**THE TASK**
Take the entries below and retype them exactly.

**TASK INPUT**
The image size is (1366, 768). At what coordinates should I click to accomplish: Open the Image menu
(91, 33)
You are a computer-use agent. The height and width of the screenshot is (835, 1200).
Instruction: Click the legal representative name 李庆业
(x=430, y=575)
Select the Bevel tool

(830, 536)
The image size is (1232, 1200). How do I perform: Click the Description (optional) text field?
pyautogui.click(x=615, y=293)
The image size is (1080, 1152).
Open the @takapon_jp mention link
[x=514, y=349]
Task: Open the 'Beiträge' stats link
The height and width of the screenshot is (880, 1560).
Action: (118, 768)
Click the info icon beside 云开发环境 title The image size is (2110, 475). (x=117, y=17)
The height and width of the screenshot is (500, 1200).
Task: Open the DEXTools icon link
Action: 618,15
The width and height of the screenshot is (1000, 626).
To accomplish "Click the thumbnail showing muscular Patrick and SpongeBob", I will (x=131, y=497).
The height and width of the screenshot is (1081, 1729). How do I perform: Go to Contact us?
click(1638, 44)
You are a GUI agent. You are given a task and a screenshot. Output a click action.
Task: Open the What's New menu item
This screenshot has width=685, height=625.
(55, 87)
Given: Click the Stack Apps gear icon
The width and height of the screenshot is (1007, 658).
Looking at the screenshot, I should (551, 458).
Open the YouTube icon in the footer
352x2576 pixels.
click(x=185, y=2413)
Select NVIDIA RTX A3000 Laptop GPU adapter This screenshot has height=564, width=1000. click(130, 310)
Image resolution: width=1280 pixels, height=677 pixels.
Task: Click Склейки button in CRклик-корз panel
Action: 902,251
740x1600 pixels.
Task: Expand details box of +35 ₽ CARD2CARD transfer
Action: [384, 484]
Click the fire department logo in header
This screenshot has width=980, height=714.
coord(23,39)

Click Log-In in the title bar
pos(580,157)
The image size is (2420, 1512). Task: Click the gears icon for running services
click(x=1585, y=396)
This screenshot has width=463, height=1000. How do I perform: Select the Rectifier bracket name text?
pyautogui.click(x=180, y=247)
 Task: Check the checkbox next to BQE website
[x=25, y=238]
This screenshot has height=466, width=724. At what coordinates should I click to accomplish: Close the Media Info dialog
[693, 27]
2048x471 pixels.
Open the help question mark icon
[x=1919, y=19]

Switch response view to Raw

**ANSWER**
The image size is (1366, 768). At what coordinates should I click to accomplish: Open the Image menu
(91, 33)
You are a computer-use agent. The height and width of the screenshot is (835, 1200).
Instruction: Click the legal representative name 李庆业
(x=430, y=575)
Select the Bevel tool

(830, 536)
The image size is (1232, 1200). How do I perform: Click the Description (optional) text field?
pyautogui.click(x=615, y=293)
The image size is (1080, 1152).
Open the @takapon_jp mention link
[x=514, y=349]
Task: Open the 'Beiträge' stats link
The height and width of the screenshot is (880, 1560).
Action: (118, 768)
Click the info icon beside 云开发环境 title The image size is (2110, 475). (x=117, y=17)
The height and width of the screenshot is (500, 1200).
Task: Open the DEXTools icon link
Action: 618,15
The width and height of the screenshot is (1000, 626).
To accomplish "Click the thumbnail showing muscular Patrick and SpongeBob", I will (x=131, y=497).
The height and width of the screenshot is (1081, 1729). How do I perform: Go to Contact us?
click(1638, 44)
You are a GUI agent. You are given a task and a screenshot. Output a click action.
Task: Open the What's New menu item
This screenshot has width=685, height=625.
(55, 87)
Given: Click the Stack Apps gear icon
The width and height of the screenshot is (1007, 658).
Looking at the screenshot, I should (551, 458).
Open the YouTube icon in the footer
352x2576 pixels.
click(x=185, y=2413)
Select NVIDIA RTX A3000 Laptop GPU adapter This screenshot has height=564, width=1000. click(130, 310)
Image resolution: width=1280 pixels, height=677 pixels.
Task: Click Склейки button in CRклик-корз panel
Action: 902,251
740x1600 pixels.
Task: Expand details box of +35 ₽ CARD2CARD transfer
Action: [384, 484]
Click the fire department logo in header
This screenshot has width=980, height=714.
coord(23,39)

Click Log-In in the title bar
pos(580,157)
The image size is (2420, 1512). Task: Click the gears icon for running services
click(x=1585, y=396)
This screenshot has width=463, height=1000. How do I perform: Select the Rectifier bracket name text?
pyautogui.click(x=180, y=247)
 Task: Check the checkbox next to BQE website
[x=25, y=238]
This screenshot has height=466, width=724. At what coordinates should I click to accomplish: Close the Media Info dialog
[693, 27]
2048x471 pixels.
Open the help question mark icon
[x=1919, y=19]

Switch response view to Raw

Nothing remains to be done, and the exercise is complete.